Selective CD28 Blockade Exhibits Superior Suppression of Donor-Specific Antibody Relative to CTLA4Ig

Costimulation blockade in the form of CTLA4Ig is known to attenuate donor-specific antibody responses. However, CTLA4Ig indiscriminately blocks both the CD28 costimulatory and CTLA4 co-inhibitory pathways. While follicular helper T (TFH) cell development and germinal center (GC) formation are CD28-dependent, CTLA4 has been shown to play a critical role in suppressing the provision of T cell help for GC B cell function and immunoglobulin production.
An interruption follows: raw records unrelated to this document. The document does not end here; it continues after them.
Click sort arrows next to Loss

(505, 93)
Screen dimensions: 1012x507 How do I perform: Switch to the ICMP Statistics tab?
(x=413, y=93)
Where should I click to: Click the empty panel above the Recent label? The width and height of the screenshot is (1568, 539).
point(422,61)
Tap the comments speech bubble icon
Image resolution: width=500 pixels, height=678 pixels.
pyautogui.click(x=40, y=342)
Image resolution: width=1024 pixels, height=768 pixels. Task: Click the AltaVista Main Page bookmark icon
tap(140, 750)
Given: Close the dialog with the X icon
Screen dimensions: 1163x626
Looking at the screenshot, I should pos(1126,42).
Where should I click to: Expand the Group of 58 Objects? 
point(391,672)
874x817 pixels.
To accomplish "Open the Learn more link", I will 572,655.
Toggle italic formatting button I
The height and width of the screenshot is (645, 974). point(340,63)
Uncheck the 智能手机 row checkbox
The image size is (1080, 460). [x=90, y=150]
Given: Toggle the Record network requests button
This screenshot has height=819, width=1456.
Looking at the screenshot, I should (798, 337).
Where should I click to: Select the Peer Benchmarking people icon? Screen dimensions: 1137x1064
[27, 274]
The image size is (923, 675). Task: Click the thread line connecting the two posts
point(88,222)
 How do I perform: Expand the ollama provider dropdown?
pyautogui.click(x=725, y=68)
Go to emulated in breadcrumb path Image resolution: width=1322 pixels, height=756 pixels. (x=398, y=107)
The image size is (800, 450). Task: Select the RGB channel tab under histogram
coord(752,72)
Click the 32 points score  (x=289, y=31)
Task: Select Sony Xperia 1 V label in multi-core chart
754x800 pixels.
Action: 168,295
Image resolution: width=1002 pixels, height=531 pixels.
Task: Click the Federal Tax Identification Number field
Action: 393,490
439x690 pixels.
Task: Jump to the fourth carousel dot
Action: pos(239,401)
Thus, selective CD28 blockade has potential to inhibit GC development while garnering the inhibitory effects of intact CTLA4 signaling on T cell-dependent antibody responses. To test this possibility, we used a T cell receptor transgenic murine skin allograft model to compare a novel CD28-specific domain antibody (dAb) to CTLA4Ig. The selective CD28 dAb resulted in superior skin allograft survival in comparison to CTLA4Ig (MST >100d vs. 34d). Importantly, animals treated with the anti-CD28 dAb experienced a greater reduction in donor-specific IgG as compared to those treated with CTLA4Ig. Flow cytometric analysis of donor-reactive CD4+Thy1.1+ T cells from draining lymph nodes revealed increased expression of CTLA4 on TFH cells (CXCR5+GL7+/-) compared to naïve and non-TFH cells (CXCR5-GL7-), with the greatest level of CTLA4 expression on maximally polarized GC TFH cells (CXCR5+GL7+). Analysis of donor-specific CD4+Thy1.1+ T cells also revealed a greater reduction in the frequency and absolute number of TFH cells (CXCR5+GL7+/-) with selective CD28 blockade as compared to CTLA4Ig. Additionally, we observed a reciprocal increase in the frequency and absolute number of naïve and non-TFH cells (CXCR5-GL7-) that was greatest with CD28 dAb treatment. These findings suggest that selective CD28 blockade in the presence of intact CTLA4 signaling has a greater inhibitory effect on T cell dependent antibody responses than CTLA4Ig. DISCLOSURE:Suchard, S.: Employee, Bristol-Myers Squibb. Nadler, S.: Employee, Bristol-Myers Squibb.